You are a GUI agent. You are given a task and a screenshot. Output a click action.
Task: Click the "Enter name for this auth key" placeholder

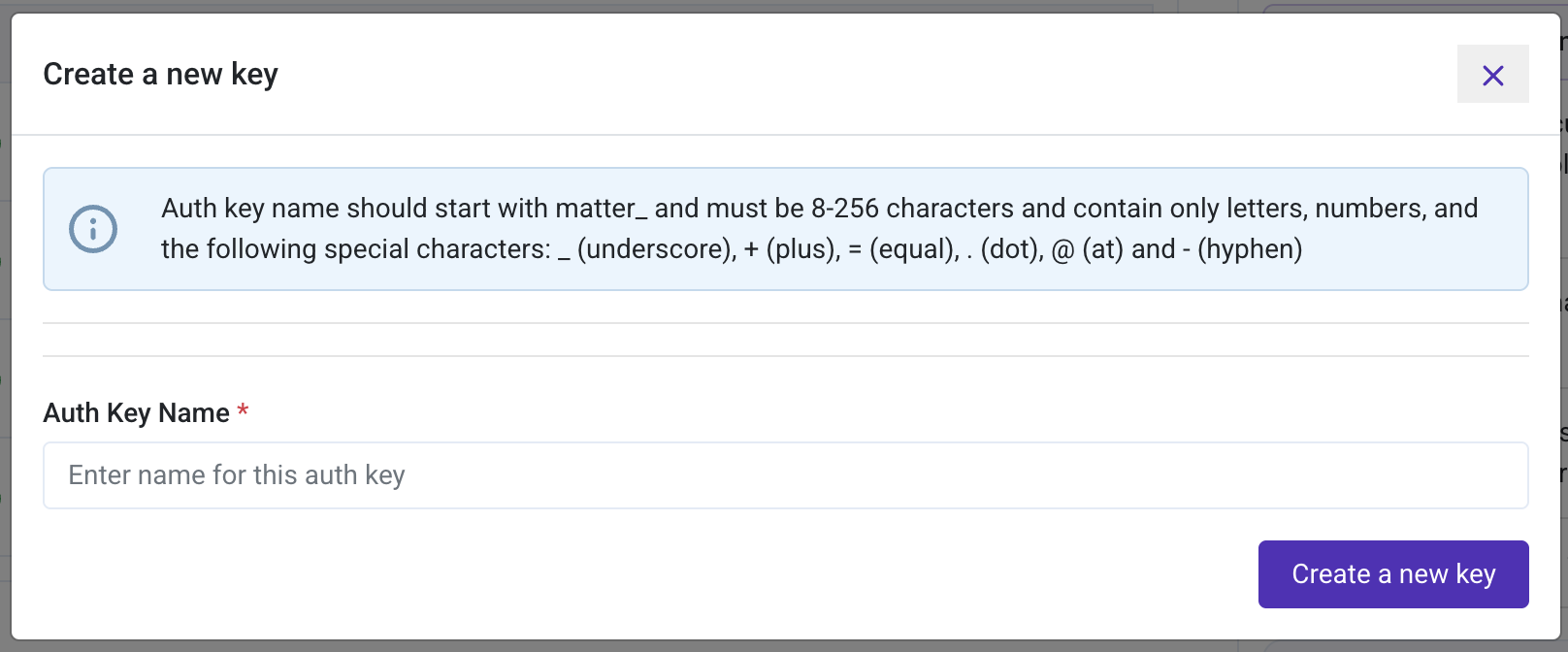tap(236, 475)
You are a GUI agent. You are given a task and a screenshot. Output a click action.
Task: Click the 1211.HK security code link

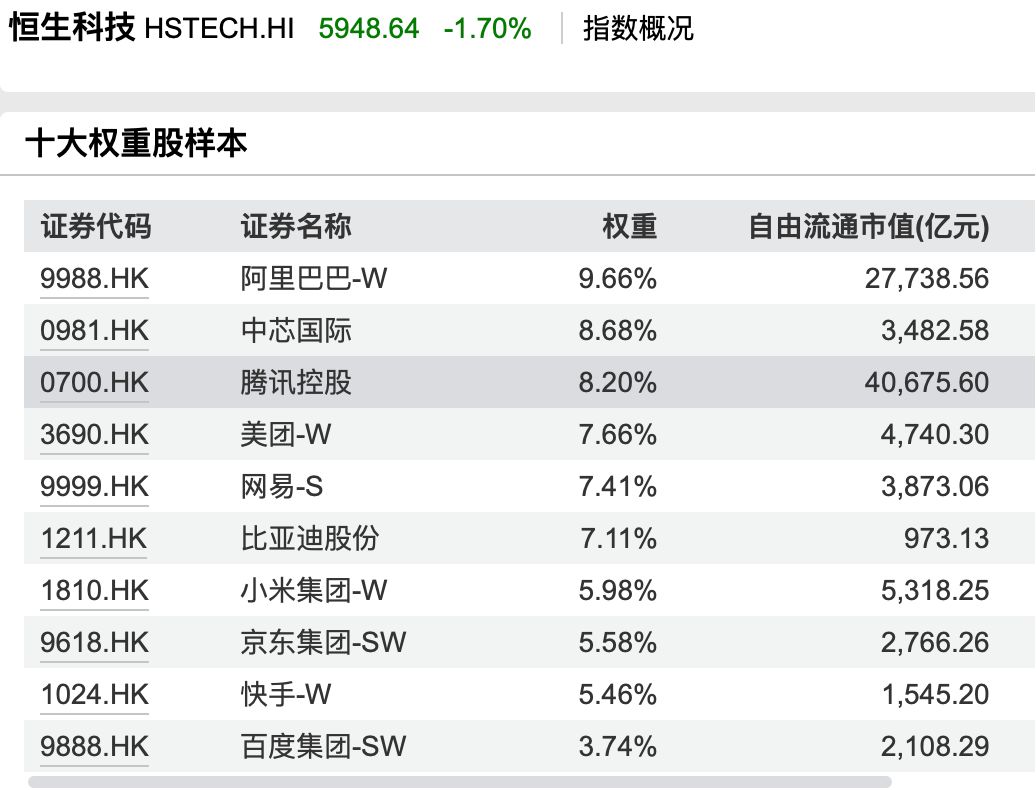pos(94,538)
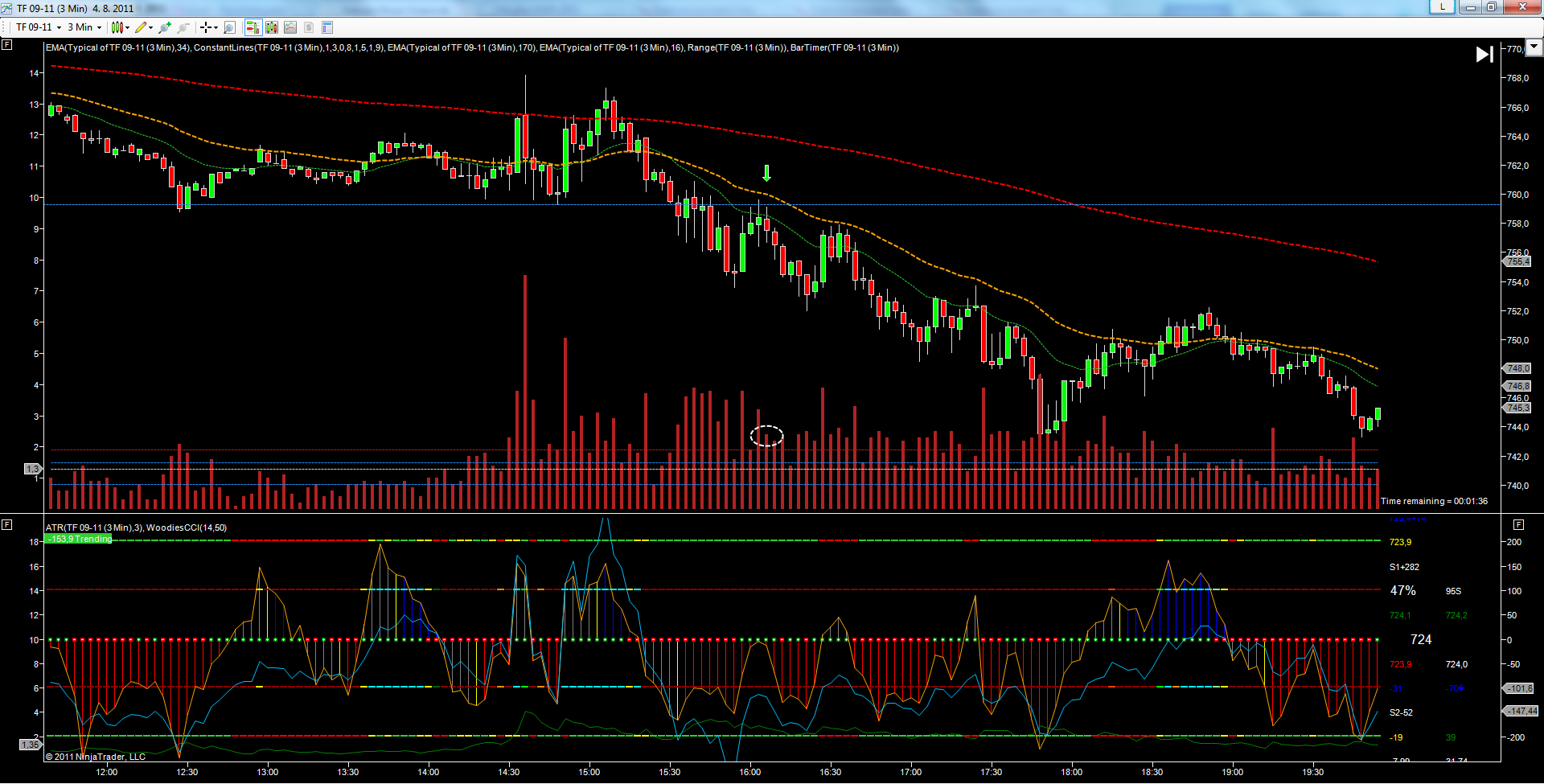Click the green down arrow marker on chart
Viewport: 1544px width, 784px height.
pos(766,173)
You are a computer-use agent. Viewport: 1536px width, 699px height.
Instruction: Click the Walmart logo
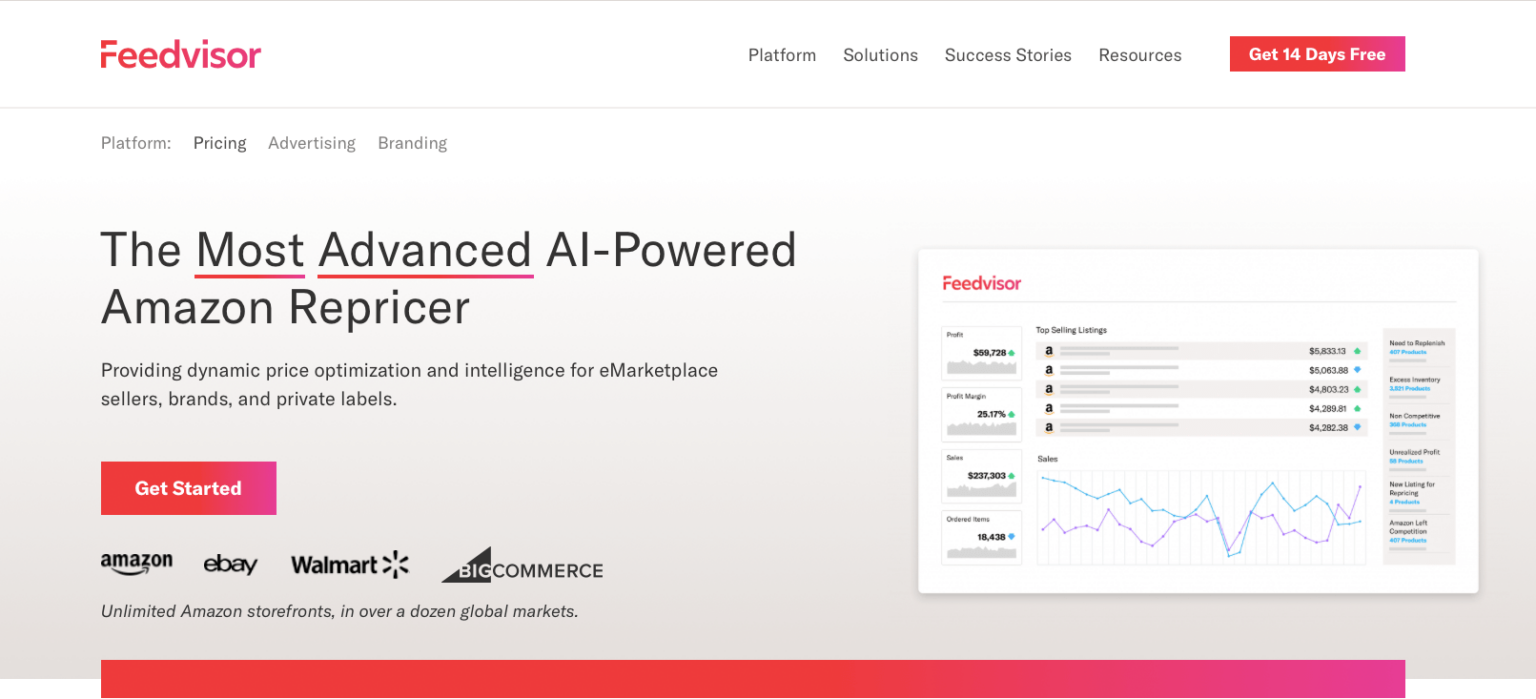pos(349,563)
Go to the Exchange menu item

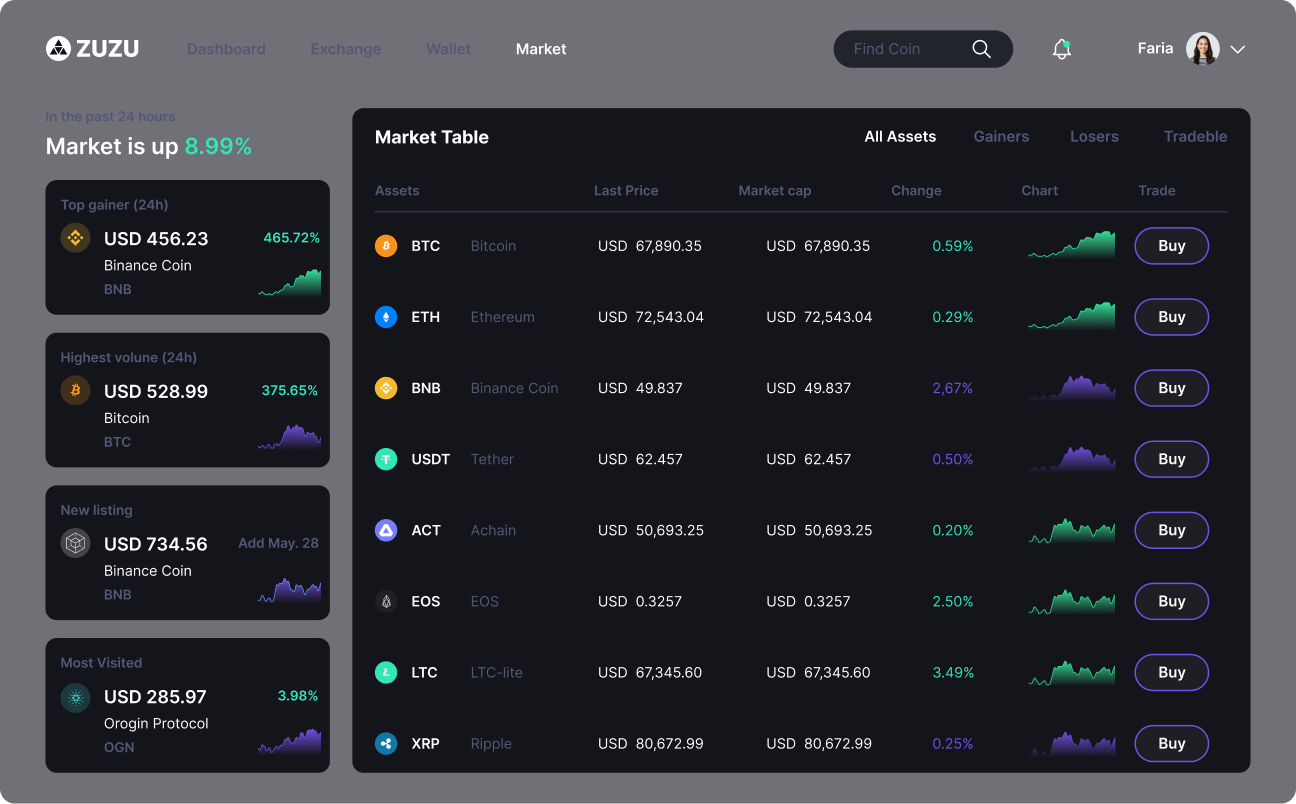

Exercise. Your answer must be the lines from the one containing "Instruction: Click the Walmart logo" through the last line of the records, both included, written out exactly and without pictures.

Exercise answer.
Instruction: Click the Walmart logo
pos(349,563)
Go to the Exchange menu item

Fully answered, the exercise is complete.